Alcohol consumption effect on antiretroviral therapy and HIV-1 pathogenesis: role of cytochrome P450 isozymes

Abstract

Introduction: Alcohol consumption, which is highly prevalent in HIV-infected individuals, poses serious concerns in terms of rate of acquisition of HIV-1 infection, HIV-1 replication, response to highly active antiretroviral therapy (HAART) and AIDS/neuroAIDS progression. However, little is known about the mechanistic pathways by which alcohol exerts these effects, especially with respect to HIV-1 replication and the patient's response to HAART.

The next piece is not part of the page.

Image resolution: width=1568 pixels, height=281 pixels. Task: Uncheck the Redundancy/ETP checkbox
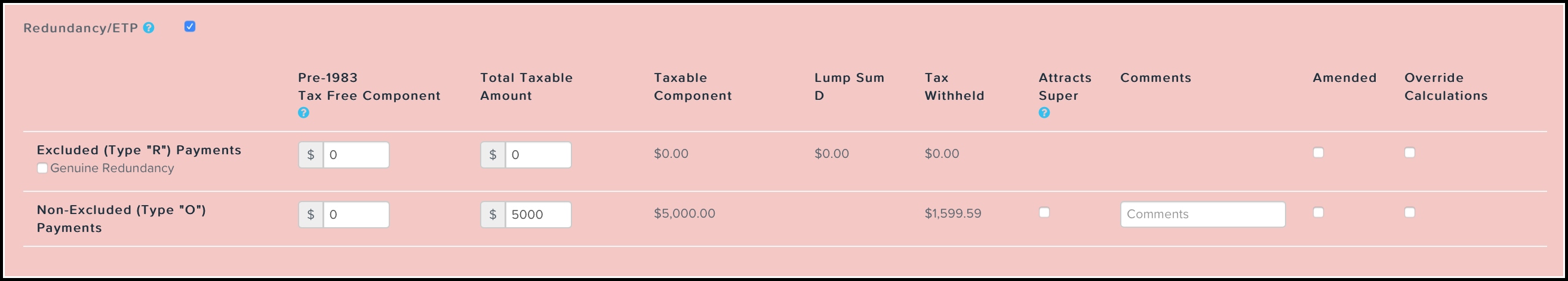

Areas covered: In this review, the authors discuss the effects of alcohol consumption on HIV-1 pathogenesis and its effect on HAART. They also describe the role of cytochrome P450 2E1 (CYP2E1) in alcohol-mediated oxidative stress and toxicity, and the role of CYP3A4 in the metabolism of drugs used in HAART (i.e., protease inhibitors (PI) and non-nucleoside reverse transcriptase inhibitors (NNRTI)). Based on the most recent findings the authors discuss the role of CYP2E1 in alcohol-mediated oxidative stress in monocytes/macrophages and astrocytes, as well as the role of CYP3A4 in alcohol-PI interactions leading to altered metabolism of PI in these cells.

Expert opinion: The authors propose that alcohol and PI/NNRTI interact synergistically in monocytes/macrophages and astrocytes through the CYP pathway leading to an increase in oxidative stress and a decrease in response to HAART. Ultimately, this exacerbates HIV-1 pathogenesis and neuroAIDS.

Figure 1. Cells or organs that are involved in HIV-1 pathogenesis or neuroAIDS, as well as which are sites of action of antiretroviral therapy (ART) drugs

Some of these cells or organs, e.g., liver, are also involved in the metabolism of alcohol and ART drugs such as non-nucleoside reverse transcriptase inhibitors (NNRTI) and protease inhibitors (PI).

Figure 2. Pathway showing the effect of alcohol on oxidative stress-mediated HIV-1 pathogenesis through CYP pathway

The PKC/MEK/Nrf-2 pathway is activated by oxidative stress generated from CYP2E1-mediated metabolism of alcohol. Nrf2 then activates the expression of CYP2A6 enzyme in these cells, which in turn metabolizes nicotine and produces oxidative stress. MEK: Mitogen-activated kinase kinase; Nrf-2: Nuclear factor E2-related factor 2; NNK: 4-(methylnitrosamino)-1-(3-pyridyl)-1-butanone; PKC: Protein kinase C.

Figure 3. Ethanol–CYP3A4–PI three-way interaction model with type II PI (TII-PI, blue), and spectrally unbound PI (UB-PI, red)

This model was derived from the data obtained using recombinant purified CYP3A4 enzyme. Ethanol (EtOH) differentially alters the inhibition of CYP3A4 by PI. Ethanol and type II PI interact simultaneously with CYP3A4 at the same site leading to a decrease in the IC₅₀ of type II PI. Ethanol and spectrally unbound PI interact simultaneously with CYP3A4 at different sites leading to an increase in the IC₅₀ of spectrally unbound PI. The altered CYP3A4–PI interactions by ethanol may lead to altered metabolism of PI and NNRTI.

Figure 4. Proposed strategy to study alcohol–ART interactions using recombinant CYP3A4 enzyme, HIV-infected macrophages and astrocytes, as well as hepatocytes and neurons

Alcohol–ART interaction may additively/synergistically enhance induction of CYP enzymes leading to increased metabolism of alcohol and ART thereby decreased bioavailability and efficacy of ART (red). This interaction is also expected to increase alcohol- and ART-mediated toxicity. Similarly, alcohol–ART physical interaction may differentially alter the binding and inhibition of CYP3A4 leading to altered metabolism of ART (increase or decrease), which may also alter the efficacy of ART and increase ART toxicity (blue). A decrease in the response to ART and an increased toxicity may eventually increase HIV-1 pathogenesis. In this case ART represents only PI and NNRTI. ART: Antiretroviral therapy; MTB: Metabolites; ROS: Reactive oxygen species.